Torchwood episode 8: They Keep Killing Suzie (3/12/2006)
‘That’s worth coming back for.’ I half wonder whether the impetus behind doing this was that Indira Varma is so good the production team were kicking themselves they’d done away with her in the first episode. She’s spectacularly good in this, lifting the piece beyond some of its cliches, like the “life vampire” plot, the second Hub lockdown this series, and the standard SF “ominous warnings” dialogue about ‘something moving in the dark and it’s coming.’
Varma and Eve Myles carry the piece (although Mori gets one good moment where Tosh sourly reflects that Suzie’s behaviour somehow dishonoured the job), their brief relationship in the first episode is re-examined as they go on a strange road trip for Suzie to confront her own demon. Though in theory it could work, there would have been no point doing this with some random ex-Torchwood member we’d never met, because the story itself is Suzie and Gwen.
Sticking with the notion of wasted opportunities, Yasmin Bannerman is given a nothing role that really ought to have led to a recurring part: her police inspector makes a great antagonist for the team, and she’s another super actor that could have burnished the series.
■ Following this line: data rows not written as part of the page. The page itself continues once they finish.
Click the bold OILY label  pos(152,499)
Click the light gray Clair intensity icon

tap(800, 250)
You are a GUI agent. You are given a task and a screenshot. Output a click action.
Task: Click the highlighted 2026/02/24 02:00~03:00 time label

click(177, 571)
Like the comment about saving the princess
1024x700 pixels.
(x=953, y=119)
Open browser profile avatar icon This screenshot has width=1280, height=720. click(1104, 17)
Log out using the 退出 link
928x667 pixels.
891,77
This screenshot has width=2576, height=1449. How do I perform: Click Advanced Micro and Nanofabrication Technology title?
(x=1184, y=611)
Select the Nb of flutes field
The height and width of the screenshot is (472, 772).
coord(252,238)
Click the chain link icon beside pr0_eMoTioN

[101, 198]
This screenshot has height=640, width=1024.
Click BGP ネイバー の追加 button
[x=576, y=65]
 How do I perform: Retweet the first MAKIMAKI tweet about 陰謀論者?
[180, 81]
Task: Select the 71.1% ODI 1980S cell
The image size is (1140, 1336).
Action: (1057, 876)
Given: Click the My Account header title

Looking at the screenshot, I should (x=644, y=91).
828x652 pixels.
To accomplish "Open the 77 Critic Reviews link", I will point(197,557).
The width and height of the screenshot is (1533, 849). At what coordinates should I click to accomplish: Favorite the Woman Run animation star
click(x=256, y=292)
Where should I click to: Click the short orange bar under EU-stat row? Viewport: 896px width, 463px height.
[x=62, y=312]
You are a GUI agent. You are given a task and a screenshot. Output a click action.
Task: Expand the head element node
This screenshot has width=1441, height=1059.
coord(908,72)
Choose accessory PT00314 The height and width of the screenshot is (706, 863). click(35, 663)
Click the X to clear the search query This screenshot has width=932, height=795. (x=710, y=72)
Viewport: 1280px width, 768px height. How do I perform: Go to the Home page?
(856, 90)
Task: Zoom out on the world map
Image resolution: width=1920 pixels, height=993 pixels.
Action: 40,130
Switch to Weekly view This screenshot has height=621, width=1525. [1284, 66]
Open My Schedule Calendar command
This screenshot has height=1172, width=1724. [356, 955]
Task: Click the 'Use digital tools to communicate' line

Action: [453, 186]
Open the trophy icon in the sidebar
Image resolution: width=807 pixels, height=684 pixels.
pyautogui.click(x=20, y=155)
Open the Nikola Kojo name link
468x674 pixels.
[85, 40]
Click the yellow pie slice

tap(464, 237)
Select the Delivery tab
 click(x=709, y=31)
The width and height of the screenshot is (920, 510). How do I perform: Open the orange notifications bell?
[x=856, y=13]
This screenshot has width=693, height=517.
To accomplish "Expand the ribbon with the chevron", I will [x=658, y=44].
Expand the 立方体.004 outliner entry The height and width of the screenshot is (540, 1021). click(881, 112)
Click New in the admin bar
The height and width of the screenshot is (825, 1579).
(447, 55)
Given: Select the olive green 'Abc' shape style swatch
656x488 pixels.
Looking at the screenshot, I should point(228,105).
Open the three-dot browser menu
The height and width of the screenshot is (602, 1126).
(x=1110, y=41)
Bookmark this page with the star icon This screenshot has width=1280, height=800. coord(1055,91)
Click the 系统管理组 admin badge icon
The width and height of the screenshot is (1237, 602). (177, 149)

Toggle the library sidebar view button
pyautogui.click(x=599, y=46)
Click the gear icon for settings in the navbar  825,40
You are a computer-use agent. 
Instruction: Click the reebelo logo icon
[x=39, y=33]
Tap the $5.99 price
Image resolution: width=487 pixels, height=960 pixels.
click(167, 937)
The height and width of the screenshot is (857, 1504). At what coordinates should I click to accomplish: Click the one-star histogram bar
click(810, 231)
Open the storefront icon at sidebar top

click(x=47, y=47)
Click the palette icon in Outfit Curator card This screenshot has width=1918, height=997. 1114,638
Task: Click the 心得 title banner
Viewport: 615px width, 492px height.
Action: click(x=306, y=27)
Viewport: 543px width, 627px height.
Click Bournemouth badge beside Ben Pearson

This feels like the first Torchwood episode written by people who’ve seen the show. In one sense, it means it’s packed with little continuity references like the Resurrection Glove, the nature of retcon, the wall of the fallen and Jack’s mysterious immortality. Whereas Cyberwoman operated in the backstory of Doctor Who and the Army of Ghosts, this is rooted in Torchwood Cardiff’s history. It’s not the best episode so far, but it’s the first one that really establishes Torchwood as its own show with its own mythology, and the one that points the way to the themes developed in the second series, of the price of immortality and the horror of what waits after death. As such, it’s possibly the linchpin episode of Series One.